Lingkun Long1, Rubing Yang1, Yushi Huang2, Desheng Hui1, Ao Zhou1,*, Jianlei Yang1,*

1 Beihang University, 2Hong Kong University of Science and Technology

[📝 Paper] | [🚀 Code]

Introduction

In this work, we propose SlimInfer, an innovative framework designed to accelerate long-context inference for Large Language Models (LLMs) by dynamically pruning less critical prompt tokens during the forward pass. While existing methods often focus on sparse attention or decoding optimization, they still process the full set of hidden states at each layer, limiting overall efficiency.

Our method builds on a key insight called the Information Diffusion Phenomenon: as information from critical tokens propagates through layers, it becomes distributed across the entire sequence. This allows LLMs to maintain semantic integrity even when excessive tokens (including critical ones) are pruned in intermediate hidden states.

Motivated by this, SlimInfer introduces:

  1. Dynamic Block-wise Pruning: A mechanism that accurately removes redundant tokens of hidden states at intermediate layers.
  2. Asynchronous KV Cache Manager: A predictor-free strategy that prefetches required token blocks from CPU to GPU, reducing memory usage and I/O costs.

Extensive experiments show that SlimInfer can achieve up to 2.53× Time-To-First-Token (TTFT) speedup and 1.88× end-to-end latency reduction on LLaMA-3.1-8B-Instruct on a single RTX 4090, without sacrificing performance on LongBench.

Figure 1: Accuracy vs. Inference Efficiency

Figure 4: Overview of SlimInfer

Installation

Requirements

Our framework is implemented in PyTorch and integrates with the Transformers library.

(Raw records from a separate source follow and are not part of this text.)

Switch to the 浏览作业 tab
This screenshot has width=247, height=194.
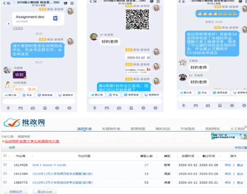point(85,129)

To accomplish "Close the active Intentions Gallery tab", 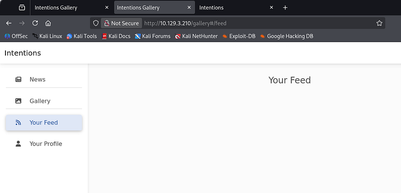I will coord(189,8).

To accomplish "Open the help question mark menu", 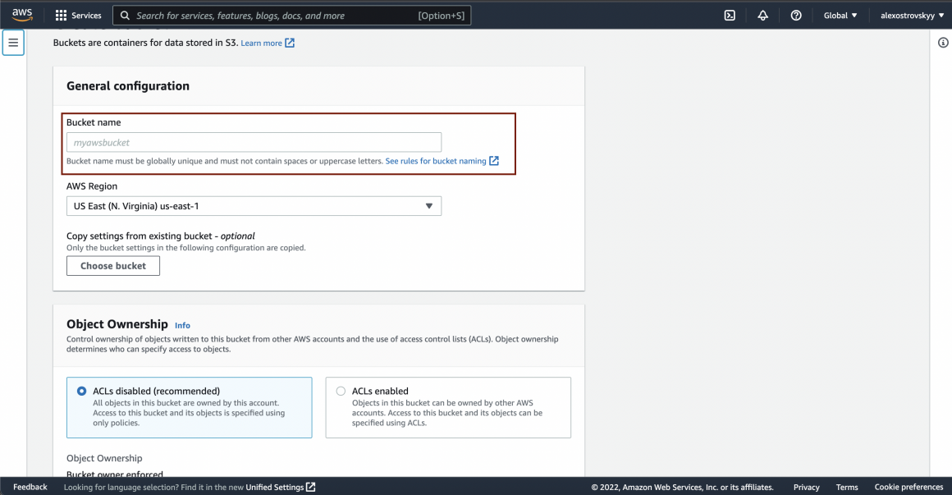I will click(795, 16).
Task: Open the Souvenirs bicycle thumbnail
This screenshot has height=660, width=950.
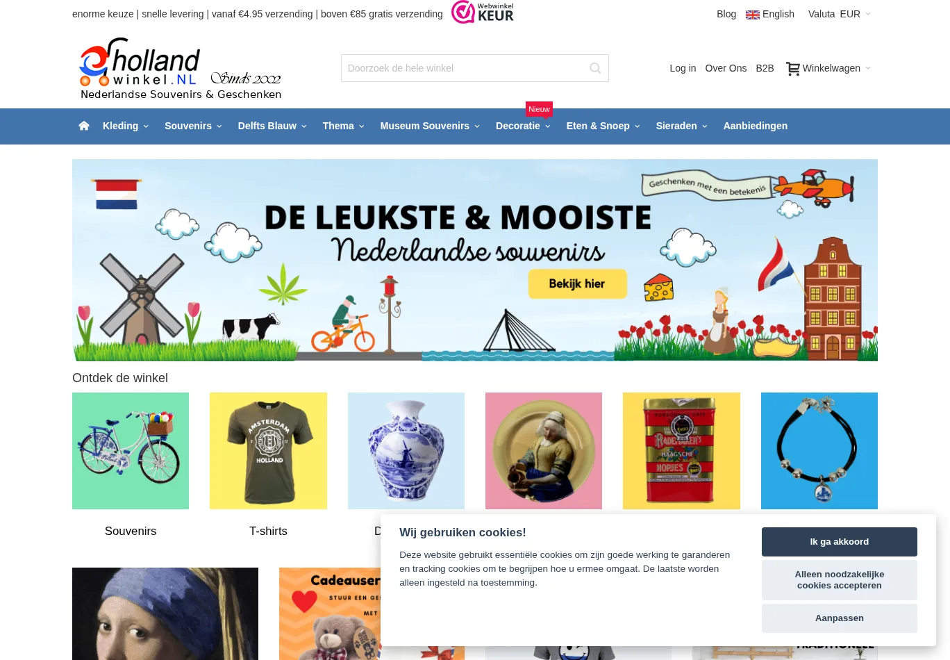Action: tap(131, 451)
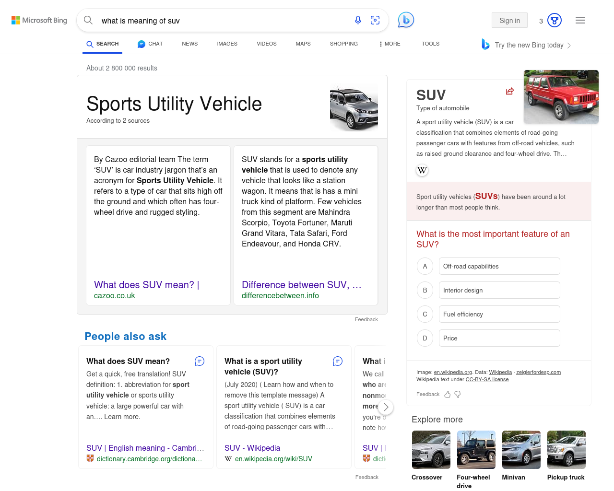Open Bing Chat icon beside search box
The height and width of the screenshot is (491, 614).
[x=406, y=20]
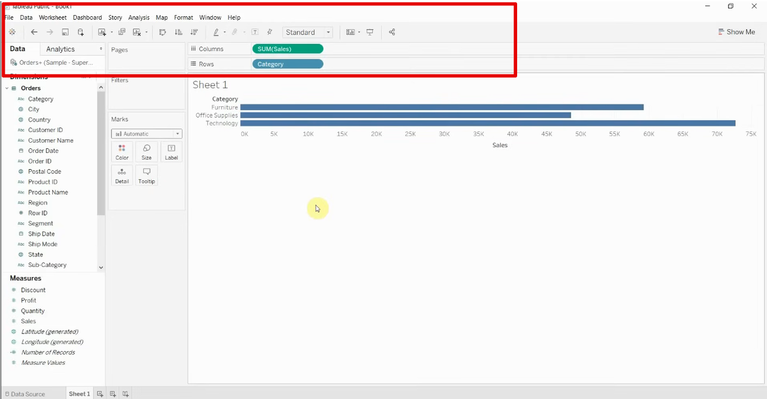
Task: Click the New Story icon at the bottom
Action: pos(125,393)
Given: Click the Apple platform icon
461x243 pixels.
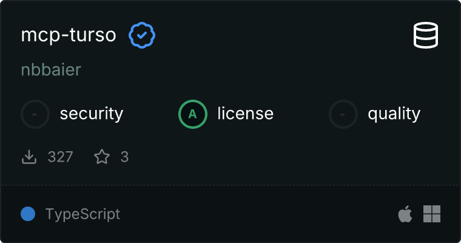Looking at the screenshot, I should [405, 214].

git clone https://github.com/Longxmas/SlimInfer.git
cd SlimInfer

The key dependencies are:

  • torch==2.5.1
  • transformers==4.53.0
  • flash-attn==2.6.3

Quick Start

We provide a demo.py script to quickly verify the inference speedup of SlimInfer. This script benchmarks the generation time across different input lengths and output lengths.

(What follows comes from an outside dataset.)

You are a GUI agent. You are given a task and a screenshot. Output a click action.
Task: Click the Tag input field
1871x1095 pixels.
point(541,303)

Run the demo with the following command:

python demo.py --model <MODEL_PATH> --mode sliminfer
  • --model: Path to your local Llama-3.1-8B-Instruct or Qwen2.5-7B-Instruct model.
  • --mode: Choose between sliminfer (our method) or origin (original Hugging Face implementation).
  • --pruning_config: (Optional) Path to the pruning configuration file. Defaults to prune_configs/b64_t09_w4_prune_fx_9_8_19_4_29_2.yaml.

Evaluation

We provide scripts to evaluate the performance of SlimInfer on standard benchmarks. Before running the scripts, please update the MODEL_PATH variable in the scripts to point to your local model directory.

LongBench Evaluation

To evaluate the model accuracy on the LongBench dataset (including Single-Doc QA, Multi-Doc QA, Summarization, etc.), run:

bash scripts/longbench_eval.sh

Needle In A Haystack (NIAH)

To run the "Needle In A Haystack" pressure test for context retrieval capabilities:

bash scripts/niah.sh

Results

Accuracy

Despite aggressive pruning, SlimInfer maintains near-lossless accuracy across various tasks in LongBench, establishing a superior Pareto frontier between efficiency and performance.

Table 1: Performance comparison on LongBench (Bai et al. 2024).

Efficiency

SlimInfer significantly reduces both TTFT and End-to-End latency compared to FlashAttention2 (Full KV) and other state-of-the-art pruning methods (LazyLLM, FlexPrefill, MInference).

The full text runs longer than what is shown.